Git absolutely fails at the claim of being good for remote developers on slow links. If the network drops during such an op, feel free to enjoy starting from scratch.
Yuck, BTDTBTTS. Satellite latency is eye-stabbing, almost as bad as the utterly worthless Mountain View's Google Wi-Fi. Local internet elsewhere, in random countries, GFL... bring your own or start a service (yeah, a friend made some serious cash putting up a service on some Greek island).
Anyone on OSX can feel some pain just by enabling Network Link Conditioner prefpane by creating a profile as follows:
Download Bandwidth: 256 Kbps
Downlink Packets Dropped: 90%
Downlink Delay: 1000 ms
Uplink Bandwidth: 256 Kbps
Uplink Packets Dropped: 90%
Uplink Delay: 1000 ms
DNS Delay: 2000 ms
Given that 90% of operations don't touch the network at all, I'm not sure how that counts as absolute fail.

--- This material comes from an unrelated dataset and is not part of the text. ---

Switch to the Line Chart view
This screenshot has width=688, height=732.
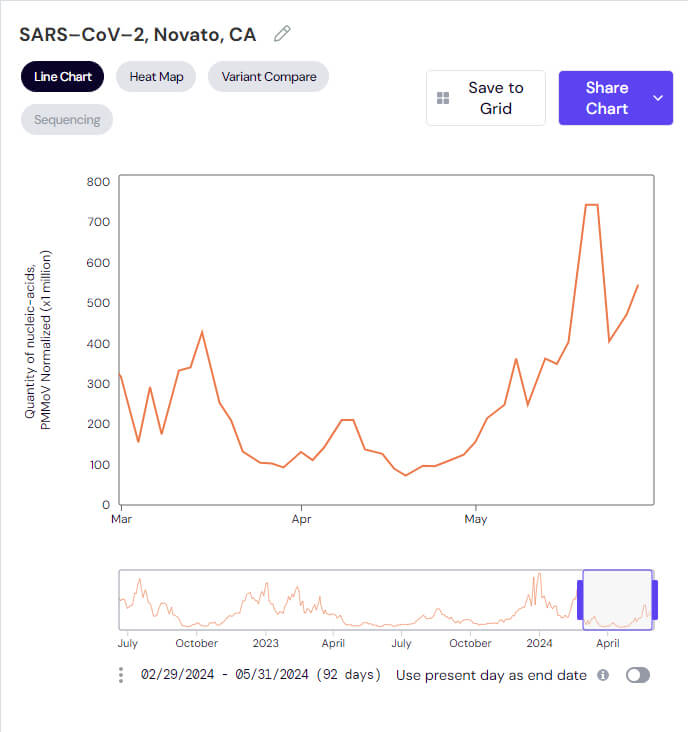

With the exception of doing an initial clone on a connection that's so slow and unreliable that "clone --depth 1" doesn't work, I can't think how git would stop a remote developer from working, only how it would help them...
I tend to get around large network operations on slow connections by rsyncing the repository from the remote mirror, doing a git clone of the now local mirror with no hard links to a local version, and finally setting the remote origin of the local version to the original remote mirror.
I agree that these sorts of mental acrobatics would be unnecessary if git had proper resume support, but for me at least it's not a total showstopper.